GENERIC CODING OF AUDIO-VISUAL OBJECTS

Part 1: Systems

ISO/IEC 14496-1

Final Committee Draft of International Standard

The Systems part of this Final Committee Draft of International Standard describes a system for communicating

interactive audiovisual scenes. Such scenes consist of:

1. the coded representation of natural or synthetic, 2D or 3D objects that can be manifested audibly and/or visually

(media objects);

2. the coded representation of the spatio-temporal positioning of media objects as well as their behavior in response

to interaction (scene description); and

3. the coded representation of information related to the management of information streams (synchronization,

identification, description and association of stream content).

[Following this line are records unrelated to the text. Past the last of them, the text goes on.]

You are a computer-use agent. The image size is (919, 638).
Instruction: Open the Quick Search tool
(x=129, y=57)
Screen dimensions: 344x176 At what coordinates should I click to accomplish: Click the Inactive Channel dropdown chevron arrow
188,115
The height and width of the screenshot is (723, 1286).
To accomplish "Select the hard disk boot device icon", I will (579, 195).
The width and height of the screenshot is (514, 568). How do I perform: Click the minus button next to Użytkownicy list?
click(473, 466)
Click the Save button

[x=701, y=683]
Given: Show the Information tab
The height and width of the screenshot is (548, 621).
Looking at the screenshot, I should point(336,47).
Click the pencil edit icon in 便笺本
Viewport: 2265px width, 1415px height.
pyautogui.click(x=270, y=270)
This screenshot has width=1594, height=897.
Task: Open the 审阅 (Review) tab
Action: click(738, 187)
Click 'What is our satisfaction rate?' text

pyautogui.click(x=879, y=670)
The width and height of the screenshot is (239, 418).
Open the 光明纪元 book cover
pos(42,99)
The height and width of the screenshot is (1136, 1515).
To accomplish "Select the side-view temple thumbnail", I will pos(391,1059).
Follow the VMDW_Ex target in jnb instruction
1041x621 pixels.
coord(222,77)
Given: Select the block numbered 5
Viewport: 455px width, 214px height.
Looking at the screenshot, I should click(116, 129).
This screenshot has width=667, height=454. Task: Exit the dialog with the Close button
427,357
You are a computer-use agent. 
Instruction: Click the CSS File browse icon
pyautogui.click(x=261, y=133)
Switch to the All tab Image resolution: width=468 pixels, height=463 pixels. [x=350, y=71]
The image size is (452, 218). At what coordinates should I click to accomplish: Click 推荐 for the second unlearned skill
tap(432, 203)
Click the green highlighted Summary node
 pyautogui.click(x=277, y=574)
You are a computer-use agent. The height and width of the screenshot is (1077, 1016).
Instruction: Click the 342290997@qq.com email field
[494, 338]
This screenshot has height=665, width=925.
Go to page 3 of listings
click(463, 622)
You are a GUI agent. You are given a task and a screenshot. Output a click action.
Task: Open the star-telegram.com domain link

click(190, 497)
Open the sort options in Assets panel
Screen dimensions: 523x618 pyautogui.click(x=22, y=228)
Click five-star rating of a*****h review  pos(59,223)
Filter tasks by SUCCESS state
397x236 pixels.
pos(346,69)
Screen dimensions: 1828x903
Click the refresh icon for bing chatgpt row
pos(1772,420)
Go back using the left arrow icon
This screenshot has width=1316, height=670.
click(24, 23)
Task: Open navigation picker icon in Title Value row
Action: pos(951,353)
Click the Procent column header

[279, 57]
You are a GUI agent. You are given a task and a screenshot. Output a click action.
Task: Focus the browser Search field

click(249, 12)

The overall operation of a system communicating such audiovisual scenes is as follows. At the sending side,

audiovisual scene information is compressed, supplemented with synchronization information and passed to a

delivery layer that multiplexes it in one or more coded binary streams that are transmitted or stored. At the receiver

these streams are demultiplexed and decompressed. The media objects are composed according to the scene

description and synchronization information and presented to the end user. The end user may have the option to

interact with the presentation. Interaction information can be processed locally or transmitted to the sender. This

specification defines the semantic and syntactic rules of bitstreams that convey such scene information, as well as the

details of their decoding processes.

In particular, the Systems part of this Final Committee Draft of International Standard specifies the following tools:

· a terminal model for time and buffer management;

· a coded representation of interactive audiovisual scene description information (Binary Format for Scenes –

BIFS);

· a coded representation of identification and description of audiovisual streams as well as the logical dependencies

between stream information (Object and other Descriptors);

· a coded representation of synchronization information (Sync Layer – SL);

· a multiplexed representation of individual streams in a single stream (FlexMux); and

· a coded representation of descriptive audiovisual content information (Object Content Information – OCI).

These various elements are described functionally in this clause and specified in the normative clauses that follow.